Top US court to examine lawsuit against German chemicals giant

The $1.25 million lawsuit focuses on Bayer’s Roundup weed killer, which the plaintiff alleges gave him blood cancer

The US Supreme Court has agreed to consider an appeal from German chemical firm Bayer regarding a Roundup case where a man received $1.25 million in damages, alleging the weed killer caused his blood cancer.

The court announced the decision on Monsanto Co. v. Durnell in a Friday statement, with a decision anticipated by July. Bayer currently confronts thousands of comparable legal actions.

Roundup was originally owned by the now-defunct US agrochemical and agricultural biotechnology firm Monsanto, which Bayer acquired in 2018.

The core issue is whether Bayer and other producers should bear responsibility when they adhere to US Environmental Protection Agency (EPA) decisions on product warnings, yet violate state regulations that mandate warnings on potentially cancer-causing products.

Bayer contends that the EPA has concluded glyphosate, the primary ingredient in the disputed herbicide, is unlikely to cause cancer in humans, and has sanctioned Roundup labeling without cancer alerts.

In a statement on Friday, Bayer CEO Bill Anderson declared that “the US legal system must now clarify that companies cannot be penalized under state statutes for following federal warning label mandates.”
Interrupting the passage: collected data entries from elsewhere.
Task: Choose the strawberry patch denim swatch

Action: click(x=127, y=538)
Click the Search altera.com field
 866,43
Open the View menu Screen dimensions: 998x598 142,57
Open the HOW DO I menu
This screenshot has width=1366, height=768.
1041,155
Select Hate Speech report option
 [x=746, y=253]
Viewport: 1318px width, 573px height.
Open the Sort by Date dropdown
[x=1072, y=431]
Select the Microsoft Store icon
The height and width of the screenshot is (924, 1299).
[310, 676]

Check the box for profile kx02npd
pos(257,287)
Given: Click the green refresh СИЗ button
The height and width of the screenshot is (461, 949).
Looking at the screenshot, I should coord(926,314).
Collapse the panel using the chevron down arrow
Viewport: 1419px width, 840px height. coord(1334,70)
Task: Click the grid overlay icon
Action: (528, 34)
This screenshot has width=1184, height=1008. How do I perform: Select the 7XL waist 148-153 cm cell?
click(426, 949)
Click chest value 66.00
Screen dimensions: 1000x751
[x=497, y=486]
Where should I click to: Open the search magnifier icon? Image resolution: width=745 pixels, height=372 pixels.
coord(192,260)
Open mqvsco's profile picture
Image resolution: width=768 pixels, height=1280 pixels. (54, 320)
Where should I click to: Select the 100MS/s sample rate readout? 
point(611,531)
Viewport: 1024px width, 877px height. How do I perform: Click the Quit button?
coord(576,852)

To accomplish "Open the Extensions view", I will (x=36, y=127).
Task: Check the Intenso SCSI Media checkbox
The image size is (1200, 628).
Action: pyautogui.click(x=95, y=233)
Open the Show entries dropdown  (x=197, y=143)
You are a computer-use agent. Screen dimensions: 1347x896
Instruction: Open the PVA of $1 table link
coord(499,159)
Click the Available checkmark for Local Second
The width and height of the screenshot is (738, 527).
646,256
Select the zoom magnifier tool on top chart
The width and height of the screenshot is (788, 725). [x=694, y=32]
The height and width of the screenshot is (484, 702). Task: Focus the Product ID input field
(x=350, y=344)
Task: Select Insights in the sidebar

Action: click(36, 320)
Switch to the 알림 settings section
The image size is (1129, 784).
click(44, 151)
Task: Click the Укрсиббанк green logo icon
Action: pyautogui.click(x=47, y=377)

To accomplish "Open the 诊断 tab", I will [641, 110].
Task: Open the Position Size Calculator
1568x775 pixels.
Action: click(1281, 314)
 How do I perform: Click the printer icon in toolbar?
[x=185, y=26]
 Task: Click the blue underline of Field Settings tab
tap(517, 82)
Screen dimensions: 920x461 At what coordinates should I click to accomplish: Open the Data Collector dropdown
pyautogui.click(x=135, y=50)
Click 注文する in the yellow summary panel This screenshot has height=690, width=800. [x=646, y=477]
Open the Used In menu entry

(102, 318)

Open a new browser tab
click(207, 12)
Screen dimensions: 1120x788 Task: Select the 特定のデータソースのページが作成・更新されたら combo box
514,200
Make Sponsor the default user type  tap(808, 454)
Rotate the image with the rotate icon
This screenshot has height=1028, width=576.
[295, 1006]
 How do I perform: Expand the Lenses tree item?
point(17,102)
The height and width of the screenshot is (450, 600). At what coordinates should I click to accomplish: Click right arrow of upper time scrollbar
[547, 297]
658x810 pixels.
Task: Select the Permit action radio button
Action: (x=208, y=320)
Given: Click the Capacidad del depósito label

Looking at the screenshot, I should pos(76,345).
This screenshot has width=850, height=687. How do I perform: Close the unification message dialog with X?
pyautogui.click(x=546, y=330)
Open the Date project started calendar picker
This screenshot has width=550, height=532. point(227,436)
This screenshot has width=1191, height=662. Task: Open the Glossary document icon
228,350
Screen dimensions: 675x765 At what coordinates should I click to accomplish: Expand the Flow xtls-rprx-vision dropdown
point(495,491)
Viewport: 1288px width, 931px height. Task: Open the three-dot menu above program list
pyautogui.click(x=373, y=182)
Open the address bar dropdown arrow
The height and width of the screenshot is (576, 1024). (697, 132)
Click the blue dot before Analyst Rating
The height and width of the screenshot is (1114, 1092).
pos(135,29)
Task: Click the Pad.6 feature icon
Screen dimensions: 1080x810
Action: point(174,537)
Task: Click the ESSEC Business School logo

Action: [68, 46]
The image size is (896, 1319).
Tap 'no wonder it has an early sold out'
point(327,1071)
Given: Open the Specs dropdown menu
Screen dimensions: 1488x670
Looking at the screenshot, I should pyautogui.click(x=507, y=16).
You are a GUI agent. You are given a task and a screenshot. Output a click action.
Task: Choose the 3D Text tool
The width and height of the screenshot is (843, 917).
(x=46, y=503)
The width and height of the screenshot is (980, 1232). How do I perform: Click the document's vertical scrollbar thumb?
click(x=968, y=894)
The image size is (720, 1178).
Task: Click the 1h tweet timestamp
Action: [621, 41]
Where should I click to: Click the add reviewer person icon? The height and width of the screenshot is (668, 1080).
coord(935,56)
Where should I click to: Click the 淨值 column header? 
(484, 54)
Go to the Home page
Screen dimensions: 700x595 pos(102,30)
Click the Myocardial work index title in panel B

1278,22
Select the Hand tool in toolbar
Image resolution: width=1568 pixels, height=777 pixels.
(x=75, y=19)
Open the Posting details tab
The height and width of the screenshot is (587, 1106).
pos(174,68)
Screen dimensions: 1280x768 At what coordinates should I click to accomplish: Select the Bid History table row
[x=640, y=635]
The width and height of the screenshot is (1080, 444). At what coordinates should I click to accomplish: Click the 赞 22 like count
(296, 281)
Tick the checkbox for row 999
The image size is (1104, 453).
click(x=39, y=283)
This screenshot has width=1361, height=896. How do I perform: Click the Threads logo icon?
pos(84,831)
In 2023, a Missouri state court granted John Durnell $1.25 million for a failure-to-warn allegation, while rejecting all other claims and refusing to grant punitive damages.

The chemical firm then filed multiple appeals, and ultimately asked the US Supreme Court to examine the case in April 2025.

Confronted with a flood of Roundup-related litigation after buying Monsanto, Bayer allocated over $10 billion for potential damages in 2020, with that amount growing substantially in subsequent years.

In 2015, the World Health Organization’s International Agency for Research on Cancer determined that glyphosate could “probably” trigger cancer.